### Exercise description:
Could you filter the records below and return each line that holds "number"?

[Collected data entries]
┄┄┄┄┄┄

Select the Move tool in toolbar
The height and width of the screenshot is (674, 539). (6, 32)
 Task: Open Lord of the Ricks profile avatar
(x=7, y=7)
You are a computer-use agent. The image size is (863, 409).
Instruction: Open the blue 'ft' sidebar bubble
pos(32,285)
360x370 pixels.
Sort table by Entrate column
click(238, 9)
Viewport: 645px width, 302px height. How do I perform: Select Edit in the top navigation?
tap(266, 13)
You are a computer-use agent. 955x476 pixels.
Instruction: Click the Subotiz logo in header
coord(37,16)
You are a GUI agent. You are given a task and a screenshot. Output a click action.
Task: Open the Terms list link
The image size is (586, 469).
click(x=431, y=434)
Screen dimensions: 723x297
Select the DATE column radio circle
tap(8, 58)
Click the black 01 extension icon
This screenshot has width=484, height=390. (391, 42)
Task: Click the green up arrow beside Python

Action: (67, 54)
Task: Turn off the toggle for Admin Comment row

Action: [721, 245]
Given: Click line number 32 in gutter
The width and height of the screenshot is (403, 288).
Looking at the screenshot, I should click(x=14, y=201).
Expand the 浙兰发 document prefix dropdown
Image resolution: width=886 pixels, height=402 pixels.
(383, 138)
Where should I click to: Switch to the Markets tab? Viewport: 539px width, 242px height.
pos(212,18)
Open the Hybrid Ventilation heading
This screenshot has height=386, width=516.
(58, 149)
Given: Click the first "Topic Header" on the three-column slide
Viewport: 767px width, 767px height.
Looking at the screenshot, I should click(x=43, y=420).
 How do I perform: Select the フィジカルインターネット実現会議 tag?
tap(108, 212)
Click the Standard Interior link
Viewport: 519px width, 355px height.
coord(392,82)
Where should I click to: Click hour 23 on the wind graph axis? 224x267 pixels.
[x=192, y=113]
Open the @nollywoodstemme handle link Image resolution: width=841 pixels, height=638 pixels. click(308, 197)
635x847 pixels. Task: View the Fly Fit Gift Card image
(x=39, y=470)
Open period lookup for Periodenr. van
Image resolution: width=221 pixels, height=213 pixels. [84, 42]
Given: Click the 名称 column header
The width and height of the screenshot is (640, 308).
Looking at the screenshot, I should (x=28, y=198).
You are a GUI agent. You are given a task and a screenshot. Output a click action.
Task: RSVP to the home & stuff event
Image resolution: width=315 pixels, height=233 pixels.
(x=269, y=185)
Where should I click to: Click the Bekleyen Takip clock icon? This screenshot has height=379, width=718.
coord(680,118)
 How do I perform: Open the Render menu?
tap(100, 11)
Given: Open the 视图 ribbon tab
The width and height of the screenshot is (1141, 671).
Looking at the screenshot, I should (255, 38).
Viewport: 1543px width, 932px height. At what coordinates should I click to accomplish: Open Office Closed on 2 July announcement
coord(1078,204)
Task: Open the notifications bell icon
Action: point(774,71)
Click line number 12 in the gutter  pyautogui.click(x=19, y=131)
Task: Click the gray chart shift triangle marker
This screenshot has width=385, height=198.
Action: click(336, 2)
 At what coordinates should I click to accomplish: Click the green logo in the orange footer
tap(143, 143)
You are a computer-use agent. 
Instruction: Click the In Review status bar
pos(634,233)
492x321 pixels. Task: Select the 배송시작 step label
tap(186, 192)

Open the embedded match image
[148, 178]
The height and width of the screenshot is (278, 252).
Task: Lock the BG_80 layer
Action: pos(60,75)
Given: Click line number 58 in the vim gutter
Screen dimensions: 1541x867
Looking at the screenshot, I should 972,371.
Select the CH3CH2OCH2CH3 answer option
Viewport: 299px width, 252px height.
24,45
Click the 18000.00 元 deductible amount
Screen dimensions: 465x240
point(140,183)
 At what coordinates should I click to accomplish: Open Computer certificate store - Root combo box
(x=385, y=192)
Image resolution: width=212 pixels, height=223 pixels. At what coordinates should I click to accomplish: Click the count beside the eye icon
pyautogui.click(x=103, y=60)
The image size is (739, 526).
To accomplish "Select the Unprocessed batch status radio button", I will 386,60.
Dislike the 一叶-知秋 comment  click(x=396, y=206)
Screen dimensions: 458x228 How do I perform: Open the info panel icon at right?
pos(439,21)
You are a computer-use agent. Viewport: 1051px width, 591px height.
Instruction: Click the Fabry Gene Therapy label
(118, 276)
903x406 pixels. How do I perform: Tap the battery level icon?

┄┄┄┄┄┄

### Reply:
Given: Click line number 32 in gutter
Click line number 12 in the gutter  pyautogui.click(x=19, y=131)
Given: Click line number 58 in the vim gutter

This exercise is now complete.